Stored data entries

========

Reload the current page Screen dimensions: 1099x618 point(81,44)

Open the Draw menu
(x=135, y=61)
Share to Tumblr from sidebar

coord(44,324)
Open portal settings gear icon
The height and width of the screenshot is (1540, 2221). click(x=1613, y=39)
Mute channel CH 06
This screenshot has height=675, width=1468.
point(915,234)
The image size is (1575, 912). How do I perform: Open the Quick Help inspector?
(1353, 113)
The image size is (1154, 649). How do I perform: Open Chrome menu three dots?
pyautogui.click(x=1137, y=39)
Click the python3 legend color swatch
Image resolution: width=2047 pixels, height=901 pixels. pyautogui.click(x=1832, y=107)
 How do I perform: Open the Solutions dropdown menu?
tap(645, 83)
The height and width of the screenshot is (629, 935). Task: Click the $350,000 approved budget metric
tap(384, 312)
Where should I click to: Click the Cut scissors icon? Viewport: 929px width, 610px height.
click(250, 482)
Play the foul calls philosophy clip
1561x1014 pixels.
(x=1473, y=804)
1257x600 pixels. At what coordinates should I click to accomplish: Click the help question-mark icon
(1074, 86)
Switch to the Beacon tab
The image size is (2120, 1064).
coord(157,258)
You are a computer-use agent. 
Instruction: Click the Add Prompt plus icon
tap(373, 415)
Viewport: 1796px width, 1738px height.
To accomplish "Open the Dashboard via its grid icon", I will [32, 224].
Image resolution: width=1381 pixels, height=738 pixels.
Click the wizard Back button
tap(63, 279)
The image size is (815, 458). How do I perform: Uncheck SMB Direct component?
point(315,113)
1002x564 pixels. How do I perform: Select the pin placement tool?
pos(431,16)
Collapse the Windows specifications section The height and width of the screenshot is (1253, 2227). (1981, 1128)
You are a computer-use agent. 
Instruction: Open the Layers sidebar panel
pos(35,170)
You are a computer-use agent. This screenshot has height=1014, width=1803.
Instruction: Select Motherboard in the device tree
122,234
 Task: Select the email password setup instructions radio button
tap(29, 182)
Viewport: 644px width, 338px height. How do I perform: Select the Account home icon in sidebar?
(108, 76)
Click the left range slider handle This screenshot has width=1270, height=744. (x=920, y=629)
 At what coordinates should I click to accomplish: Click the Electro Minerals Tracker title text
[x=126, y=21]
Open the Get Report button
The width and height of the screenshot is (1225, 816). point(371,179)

========

About this exercise ▸ Produce an exact copy of the lines from the one containing "Image resolution: width=1381" through the final line of the data, both ends included, and only those.

Reply ▸
Image resolution: width=1381 pixels, height=738 pixels.
Click the wizard Back button
tap(63, 279)
The image size is (815, 458). How do I perform: Uncheck SMB Direct component?
point(315,113)
1002x564 pixels. How do I perform: Select the pin placement tool?
pos(431,16)
Collapse the Windows specifications section The height and width of the screenshot is (1253, 2227). (1981, 1128)
You are a computer-use agent. 
Instruction: Open the Layers sidebar panel
pos(35,170)
You are a computer-use agent. This screenshot has height=1014, width=1803.
Instruction: Select Motherboard in the device tree
122,234
 Task: Select the email password setup instructions radio button
tap(29, 182)
Viewport: 644px width, 338px height. How do I perform: Select the Account home icon in sidebar?
(108, 76)
Click the left range slider handle This screenshot has width=1270, height=744. (x=920, y=629)
 At what coordinates should I click to accomplish: Click the Electro Minerals Tracker title text
[x=126, y=21]
Open the Get Report button
The width and height of the screenshot is (1225, 816). point(371,179)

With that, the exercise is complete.